This research programme, organised jointly with the New Institute in Hamburg, seeks to engage academics, policymakers and practitioners in the UK and Germany to explore the idea and concept of value-driven transformation.

Background

At its inception, economics had ethical values properly embedded within it, but these ideas were lost. Economics, and the business behaviour which it deduced was appropriate to generate ‘value’, became increasingly detached from ‘values’. The results have been damaging to our societies: self- serving individualism has become increasingly widespread. It is reflected in the severe decline of citizen trust in business and other institutions. The current COVID-19 pandemic adds considerable relevance and salience to this programme.

Mission

This three-year programme seeks to reconnect the value-generating process of business with ethical values. The approach draws on recent developments in evolutionary biology, and in our understanding of stochastic processes, to establish what, scientifically, can be said about human nature.

The programme draws on several different disciplinary perspectives, in particular, economics, management, sociology, psychology, neuroscience, biology, physics, and philosophy to:

  • Draw parallels between debates on reductionist and emergentist theories in the life, physical and social sciences.
  • Relate them to concepts of biological evolution as a product of cooperation modulated by competition.
  • Link these ideas to notions of the brain as a predictive organ guided by interactions between rationality, emotion, meaning and perception.
  • Assess the basis of human flourishing and the relation between human emotions and those associated with artificial intelligence.
  • Highlight how biological understandings of organism perception can help us understand the emergence of new economic value.
  • Explore the role of values, meaning and purpose in shaping lower level actions in individuals and societies.
  • Examine how leadership can translate values into value by sharing meanings through exemplary actions and narratives.
  • Look at how organisations transform individual self-interest into collective, cooperative interests in a common purpose.
  • Consider the values underlying indicators and incentives that guide economic activity and social policy in organizational, national, and international contexts.
  • Use the issues of climate change and the COVID-19 pandemic as examples of the problem of uncertainty in scientific predictions, and how to present that uncertainty to the public while still conveying the importance of the scientific outcomes.

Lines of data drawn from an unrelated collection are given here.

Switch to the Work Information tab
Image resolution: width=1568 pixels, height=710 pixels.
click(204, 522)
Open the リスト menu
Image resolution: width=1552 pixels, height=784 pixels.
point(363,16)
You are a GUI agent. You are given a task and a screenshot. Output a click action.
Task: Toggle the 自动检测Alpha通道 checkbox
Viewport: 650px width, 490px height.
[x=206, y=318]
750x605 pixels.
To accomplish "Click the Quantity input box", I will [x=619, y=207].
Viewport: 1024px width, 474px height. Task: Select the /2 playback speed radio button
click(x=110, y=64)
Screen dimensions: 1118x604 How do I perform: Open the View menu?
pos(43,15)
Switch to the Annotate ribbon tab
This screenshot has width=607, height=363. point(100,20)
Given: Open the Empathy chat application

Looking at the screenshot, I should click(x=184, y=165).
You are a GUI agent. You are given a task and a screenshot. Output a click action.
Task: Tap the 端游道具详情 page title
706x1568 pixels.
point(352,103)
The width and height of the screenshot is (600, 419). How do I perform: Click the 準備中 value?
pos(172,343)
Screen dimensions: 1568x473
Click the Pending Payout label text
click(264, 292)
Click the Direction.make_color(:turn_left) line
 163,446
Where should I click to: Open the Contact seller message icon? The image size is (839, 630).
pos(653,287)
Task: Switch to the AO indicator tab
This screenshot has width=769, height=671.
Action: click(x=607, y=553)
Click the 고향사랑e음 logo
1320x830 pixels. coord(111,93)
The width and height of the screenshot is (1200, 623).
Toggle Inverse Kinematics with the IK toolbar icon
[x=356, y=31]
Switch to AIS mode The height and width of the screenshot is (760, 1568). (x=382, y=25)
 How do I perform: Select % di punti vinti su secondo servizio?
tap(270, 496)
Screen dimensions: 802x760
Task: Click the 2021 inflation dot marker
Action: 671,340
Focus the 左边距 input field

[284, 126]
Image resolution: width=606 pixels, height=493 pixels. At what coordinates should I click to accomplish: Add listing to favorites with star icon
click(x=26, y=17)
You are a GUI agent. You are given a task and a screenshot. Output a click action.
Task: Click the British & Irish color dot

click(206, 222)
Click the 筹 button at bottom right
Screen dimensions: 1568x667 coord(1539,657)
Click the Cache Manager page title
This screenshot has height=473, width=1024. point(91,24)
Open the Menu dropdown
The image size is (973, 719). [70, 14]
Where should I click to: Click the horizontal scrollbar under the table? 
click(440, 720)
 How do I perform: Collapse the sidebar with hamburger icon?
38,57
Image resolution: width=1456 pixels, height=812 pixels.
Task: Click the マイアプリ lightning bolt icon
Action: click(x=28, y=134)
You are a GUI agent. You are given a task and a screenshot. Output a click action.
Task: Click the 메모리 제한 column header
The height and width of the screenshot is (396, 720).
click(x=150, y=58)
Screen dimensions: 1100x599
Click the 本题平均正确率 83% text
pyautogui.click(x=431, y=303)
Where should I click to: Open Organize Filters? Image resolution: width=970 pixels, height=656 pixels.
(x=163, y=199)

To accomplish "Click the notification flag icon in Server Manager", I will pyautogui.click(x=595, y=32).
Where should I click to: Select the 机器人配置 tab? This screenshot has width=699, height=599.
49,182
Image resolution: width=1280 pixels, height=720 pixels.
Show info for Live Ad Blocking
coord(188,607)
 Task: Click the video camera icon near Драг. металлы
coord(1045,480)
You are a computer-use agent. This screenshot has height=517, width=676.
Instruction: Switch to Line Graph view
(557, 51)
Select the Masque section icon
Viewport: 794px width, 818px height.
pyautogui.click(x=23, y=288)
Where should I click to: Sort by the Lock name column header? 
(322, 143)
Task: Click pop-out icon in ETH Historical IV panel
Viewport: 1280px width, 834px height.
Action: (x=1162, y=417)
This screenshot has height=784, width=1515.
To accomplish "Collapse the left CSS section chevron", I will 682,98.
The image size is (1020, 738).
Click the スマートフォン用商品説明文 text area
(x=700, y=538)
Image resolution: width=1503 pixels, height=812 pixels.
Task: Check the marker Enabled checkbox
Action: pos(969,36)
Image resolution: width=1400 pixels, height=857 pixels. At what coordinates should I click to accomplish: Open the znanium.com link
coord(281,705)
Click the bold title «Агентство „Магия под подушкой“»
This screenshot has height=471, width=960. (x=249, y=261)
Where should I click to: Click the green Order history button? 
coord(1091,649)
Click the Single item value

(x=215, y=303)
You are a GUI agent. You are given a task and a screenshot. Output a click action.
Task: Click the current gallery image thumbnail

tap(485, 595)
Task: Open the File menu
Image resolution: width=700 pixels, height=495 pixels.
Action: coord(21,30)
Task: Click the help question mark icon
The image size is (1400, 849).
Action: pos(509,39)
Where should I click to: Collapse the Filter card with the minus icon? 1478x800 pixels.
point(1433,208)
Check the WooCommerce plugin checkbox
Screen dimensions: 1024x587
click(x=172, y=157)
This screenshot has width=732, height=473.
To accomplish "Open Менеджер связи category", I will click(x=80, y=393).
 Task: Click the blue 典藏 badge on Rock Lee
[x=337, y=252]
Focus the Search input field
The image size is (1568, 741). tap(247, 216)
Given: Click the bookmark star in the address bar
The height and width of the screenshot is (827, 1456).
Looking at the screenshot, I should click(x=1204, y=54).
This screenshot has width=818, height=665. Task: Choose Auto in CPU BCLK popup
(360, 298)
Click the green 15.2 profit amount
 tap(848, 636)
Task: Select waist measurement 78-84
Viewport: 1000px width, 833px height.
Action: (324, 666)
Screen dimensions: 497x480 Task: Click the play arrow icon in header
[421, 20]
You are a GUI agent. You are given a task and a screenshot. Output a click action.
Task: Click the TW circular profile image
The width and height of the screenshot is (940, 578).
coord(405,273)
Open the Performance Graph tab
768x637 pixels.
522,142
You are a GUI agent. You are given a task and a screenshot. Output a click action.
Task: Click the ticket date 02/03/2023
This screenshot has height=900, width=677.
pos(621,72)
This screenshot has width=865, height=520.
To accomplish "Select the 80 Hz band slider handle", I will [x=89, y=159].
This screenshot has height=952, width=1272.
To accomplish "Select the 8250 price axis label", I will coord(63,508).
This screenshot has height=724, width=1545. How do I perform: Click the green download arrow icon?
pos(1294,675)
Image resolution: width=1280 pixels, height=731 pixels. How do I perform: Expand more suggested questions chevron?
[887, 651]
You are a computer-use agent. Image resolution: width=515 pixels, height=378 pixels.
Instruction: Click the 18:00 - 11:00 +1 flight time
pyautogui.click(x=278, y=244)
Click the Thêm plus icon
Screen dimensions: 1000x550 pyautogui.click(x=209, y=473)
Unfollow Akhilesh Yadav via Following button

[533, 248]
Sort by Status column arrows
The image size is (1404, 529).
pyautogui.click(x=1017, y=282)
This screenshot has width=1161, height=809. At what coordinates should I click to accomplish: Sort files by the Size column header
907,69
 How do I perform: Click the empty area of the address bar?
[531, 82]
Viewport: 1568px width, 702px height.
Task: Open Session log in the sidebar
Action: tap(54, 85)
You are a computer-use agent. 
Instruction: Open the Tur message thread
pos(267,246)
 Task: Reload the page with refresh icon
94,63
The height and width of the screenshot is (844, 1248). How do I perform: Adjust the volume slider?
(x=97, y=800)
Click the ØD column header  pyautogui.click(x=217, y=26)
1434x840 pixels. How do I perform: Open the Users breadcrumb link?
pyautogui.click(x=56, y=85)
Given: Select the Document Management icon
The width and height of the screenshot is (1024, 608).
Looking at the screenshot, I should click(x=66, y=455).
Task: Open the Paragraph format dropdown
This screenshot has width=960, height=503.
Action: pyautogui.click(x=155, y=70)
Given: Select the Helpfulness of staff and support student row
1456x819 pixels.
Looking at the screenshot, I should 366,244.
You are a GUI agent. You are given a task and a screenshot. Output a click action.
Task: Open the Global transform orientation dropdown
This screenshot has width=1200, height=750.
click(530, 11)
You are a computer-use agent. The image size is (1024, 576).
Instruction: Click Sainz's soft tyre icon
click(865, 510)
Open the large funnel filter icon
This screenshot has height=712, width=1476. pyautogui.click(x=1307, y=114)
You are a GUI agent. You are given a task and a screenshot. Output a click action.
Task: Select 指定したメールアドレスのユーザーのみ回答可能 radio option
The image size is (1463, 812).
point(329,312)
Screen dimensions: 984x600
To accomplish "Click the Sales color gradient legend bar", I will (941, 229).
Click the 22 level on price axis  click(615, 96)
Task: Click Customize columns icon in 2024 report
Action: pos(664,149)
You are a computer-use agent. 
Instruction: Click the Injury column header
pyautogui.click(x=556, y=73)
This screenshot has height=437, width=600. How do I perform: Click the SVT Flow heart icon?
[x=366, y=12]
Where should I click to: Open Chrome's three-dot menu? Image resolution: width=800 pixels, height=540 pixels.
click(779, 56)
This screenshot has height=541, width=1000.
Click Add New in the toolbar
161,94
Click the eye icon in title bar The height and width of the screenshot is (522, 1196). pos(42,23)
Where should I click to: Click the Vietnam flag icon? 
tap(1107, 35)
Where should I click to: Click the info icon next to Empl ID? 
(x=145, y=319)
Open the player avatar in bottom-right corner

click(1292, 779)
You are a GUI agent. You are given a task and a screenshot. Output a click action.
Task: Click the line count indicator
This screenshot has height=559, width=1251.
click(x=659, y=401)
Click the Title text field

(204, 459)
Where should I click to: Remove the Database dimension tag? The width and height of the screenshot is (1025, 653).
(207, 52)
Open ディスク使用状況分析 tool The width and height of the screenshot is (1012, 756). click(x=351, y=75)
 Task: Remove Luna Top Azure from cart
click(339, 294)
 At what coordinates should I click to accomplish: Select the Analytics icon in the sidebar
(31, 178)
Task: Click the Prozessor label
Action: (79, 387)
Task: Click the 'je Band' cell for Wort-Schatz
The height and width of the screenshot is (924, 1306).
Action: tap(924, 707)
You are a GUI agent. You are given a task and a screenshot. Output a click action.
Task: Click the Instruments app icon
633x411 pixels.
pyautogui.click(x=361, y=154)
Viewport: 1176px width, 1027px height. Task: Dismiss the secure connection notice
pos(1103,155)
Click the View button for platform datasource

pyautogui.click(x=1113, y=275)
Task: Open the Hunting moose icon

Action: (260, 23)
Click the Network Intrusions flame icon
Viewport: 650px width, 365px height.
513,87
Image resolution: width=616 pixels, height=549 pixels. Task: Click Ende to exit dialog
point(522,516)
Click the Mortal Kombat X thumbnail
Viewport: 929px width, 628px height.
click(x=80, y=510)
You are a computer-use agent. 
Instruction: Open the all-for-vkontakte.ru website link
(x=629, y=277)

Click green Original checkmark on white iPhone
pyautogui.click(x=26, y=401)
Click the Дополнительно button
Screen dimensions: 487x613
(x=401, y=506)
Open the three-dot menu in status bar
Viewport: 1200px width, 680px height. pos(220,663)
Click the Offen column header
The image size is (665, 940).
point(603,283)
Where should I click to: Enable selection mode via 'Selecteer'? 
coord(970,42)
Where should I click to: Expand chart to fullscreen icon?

The programme will organise workshops, conferences, a seminar series and some public lectures; produce articles and working papers on issues such as the foundations and origins of values, examining claims about moral realism versus moral relativism; and design case studies to illustrate practical applications of the ideas from the programme.

In addition, the programme will run executive education and public policy courses in Oxford at the Saïd Business School and the Blavatnik School of Government and at the New Institute in Hamburg for senior executives and policymakers, bringing together leaders from business and government to draw insights from the research for formulating business practices and government policies that together tackle global, national and regional challenges of the 21st century.